ITL Special Edition: Deal Reached on New EDA Incentive Program
On Tuesday, Governor Murphy and legislative leaders announced they had reached a deal on a new, six-year, $11.5 billion tax incentive program. New Jersey has been without a major corporate subsidy program since July 2019, when the Legislature and Governor failed to reach a deal before the program expired.
The agreement, which, includes annual caps, which had been a major point of contention. The enabling legislation is expected to be introduced this week and heard in the Assembly Appropriations Committee on Friday. Final Senate and Assembly votes are planned for next week.
The plan will include annual spending caps and will also “specifically target historically underserved communities that have also been disproportionately impacted by COVID-19 with tailored programs to combat food deserts, spur brownfields redevelopment, and support historic preservation and renewal, as well as a grant and loan programs designed to bolster Main Street small businesses,” according to a joint statement released by Murphy; state Senate President Stephen Sweeney, D-Gloucester; state Assembly Speaker Craig Coughlin, D-Middlesex, state Sen. Teresa Ruiz, D-Essex; and Assemblywoman Eliana Pintor Marin, D-Essex.

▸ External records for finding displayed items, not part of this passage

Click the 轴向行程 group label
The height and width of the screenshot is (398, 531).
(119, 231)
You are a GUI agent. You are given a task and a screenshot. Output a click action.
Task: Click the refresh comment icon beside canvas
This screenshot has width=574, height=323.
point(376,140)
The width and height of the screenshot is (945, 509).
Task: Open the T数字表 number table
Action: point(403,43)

Some of the highlights of the program include:
- Annual cap of $1.5 billion, with each of the programs having an individual cap — which, when totaled, add up to the $1.5 billion;
- It will cap per-job credits and total credits per business — the previous program had no limits on either — awards are focused on high-growth industries;
- It will include an additional fund of approximately $2.5 billion for yet-to-be-defined “transformational” projects, thus giving the state the ability to offer massive incentives for Amazon-like projects;
- It will have a North-South agreement, with approximately 1 of every 3 dollars reserved for the seven counties that make up South Jersey;
- It will include a food desert alleviation program, a state-level Historic Tax Credit, a brownfields remediation program and a program designed to support expansion of anchor institutions like higher education, hospitals and arts/culture institutions;
- It will include Murphy’s long-desired Evergreen investment program, which he feels will help the state recapture its leadership position in innovation while growing the next generation of great New Jersey companies;
- It will have a $50 million direct appropriation to support Main Street businesses through grants, loans and technical assistance. It will do so with a focus on minority- and women-owned firms;
- It will require community benefit agreements that include prevailing wage rules and new requirements for building service workers.
Governor Murphy also said the new proposal will has “strong compliance standards,” helps communities hit by COVID, has a “revolutionary brownfields approach,” will “fuel our innovation economy,” and has strong labor protections and standards.
“As it relates to the core principles and the stuff we should care about it, we have not wavered one bit,” he said. “This is going to transform our state, particularly as we recover from this pandemic.”